10 En Hij zeide: Ik zal voorzeker weder tot u komen, omtrent dezen tijd des levens; en zie, Sara, uw huisvrouw, zal een zoon hebben! En Sara hoorde het aan de deur der tent, welke achter Hem was.

11 Abraham nu en Sara waren oud, en wel bedaagd; het had Sara opgehouden te gaan naar de wijze der vrouwen.

12 Zo lachte Sara bij zichzelve, zeggende: Zal ik wellust hebben, nadat ik oud geworden ben, en mijn heer oud is?

13 En de HEERE zeide tot Abraham: Waarom heeft Sara gelachen, zeggende: Zou ik ook waarlijk baren, nu ik oud geworden ben?

14 Zou iets voor den HEERE te wonderlijk zijn? Ter gezetter tijd zal Ik tot u wederkomen, omtrent dezen tijd des levens, en Sara zal een zoon hebben!

15 En Sara loochende het, zeggende: Ik heb niet gelachen; want zij vreesde. En Hij zeide: Neen! maar gij hebt gelachen.

16 Toen stonden die mannen op van daar, en zagen naar Sodom toe; en Abraham ging met hen, om hen te geleiden.

17 En de HEERE zeide: Zal Ik voor Abraham verbergen, wat Ik doe?

18 Dewijl Abraham gewisselijk tot een groot en machtig volk worden zal, en alle volken der aarde in hem gezegend zullen worden?

19 Want Ik heb hem gekend, opdat hij zijn kinderen en zijn huis na hem zoude bevelen, en zij den weg des HEEREN houden, om te doen gerechtigheid en gerichte; opdat de HEERE over Abraham brenge, hetgeen Hij over hem gesproken heeft.

20 Voorts zeide de HEERE: Dewijl het geroep van Sodom en Gomorra groot is, en dewijl haar zonde zeer zwaar is,

21 Zal Ik nu afgaan en bezien, of zij naar hun geroep, dat tot Mij gekomen is, het uiterste gedaan hebben, en zo niet, Ik zal het weten.

22 Toen keerden die mannen het aangezicht van daar, en gingen naar Sodom; maar Abraham bleef nog staande voor het aangezicht des HEEREN.

23 En Abraham trad toe, en zeide: Zult Gij ook den rechtvaardige met den goddeloze ombrengen?

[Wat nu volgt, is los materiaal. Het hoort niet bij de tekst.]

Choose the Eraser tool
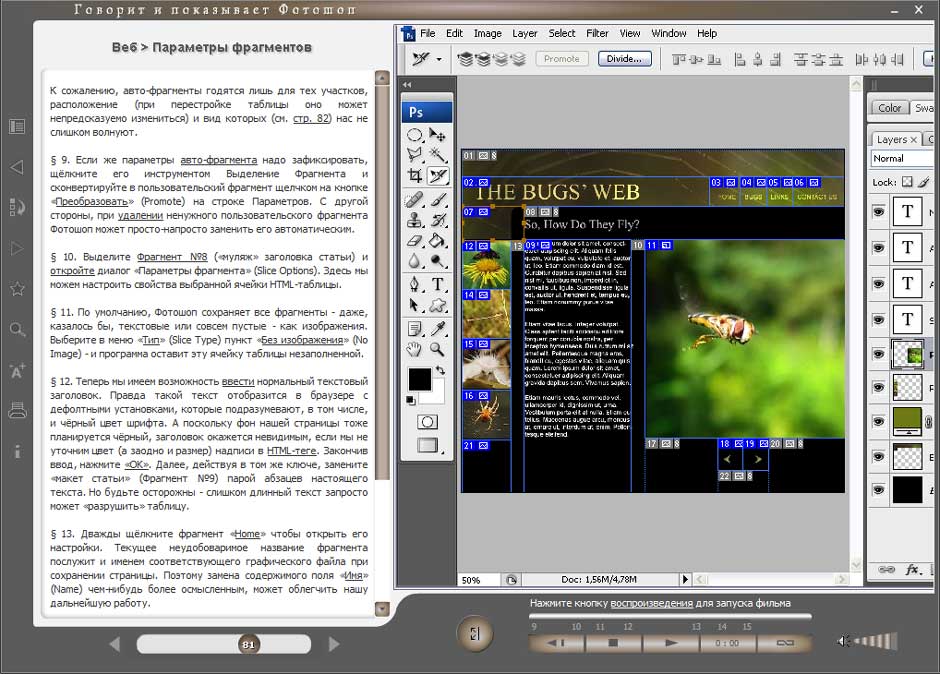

24 Misschien zijn er vijftig rechtvaardigen in de stad; zult Gij hen ook ombrengen, en de plaats niet sparen, om de vijftig rechtvaardigen, die binnen haar zijn?

25 Het zij verre van U, zulk een ding te doen, te doden den rechtvaardige met den goddeloze! dat de rechtvaardige zij gelijk de goddeloze, verre zij het van U! zou de Rechter der ganse aarde geen recht doen?

26 Toen zeide de HEERE: Zo Ik te Sodom binnen de stad vijftig rechtvaardigen zal vinden, zo zal Ik de ganse plaats sparen om hunnentwil.

27 En Abraham antwoordde en zeide: Zie toch; ik heb mij onderwonden te spreken tot den Heere, hoewel ik stof en as ben!

28 Misschien zullen aan de vijftig rechtvaardigen vijf ontbreken; zult Gij dan om vijf de ganse stad verderven? En Hij zeide: Ik zal haar niet verderven, zo Ik er vijf en veertig zal vinden.

29 En hij voer voort nog tot Hem te spreken, en zeide: Misschien zullen aldaar veertig gevonden worden! En Hij zeide: Ik zal het niet doen om der veertigen wil.

30 Voorts zeide hij: Dat toch de Heere niet ontsteke, dat ik spreke; misschien zullen aldaar dertig gevonden worden! En Hij zeide: Ik zal het niet doen, zo Ik aldaar dertig zal vinden.

31 En hij zeide: Zie toch, ik heb mij onderwonden te spreken tot de Heere; misschien zullen er twintig gevonden worden! En Hij zeide: Ik zal haar niet verderven om der twintigen wil.

32 Nog zeide hij: Dat toch de Heere niet ontsteke, dat ik alleenlijk ditmaal spreke: misschien zullen er tien gevonden worden. En Hij zeide: Ik zal haar niet verderven om der tienen wil.

33 Toen ging de HEERE weg, als Hij geeindigd had tot Abraham te spreken; en Abraham keerde weder naar zijn plaats.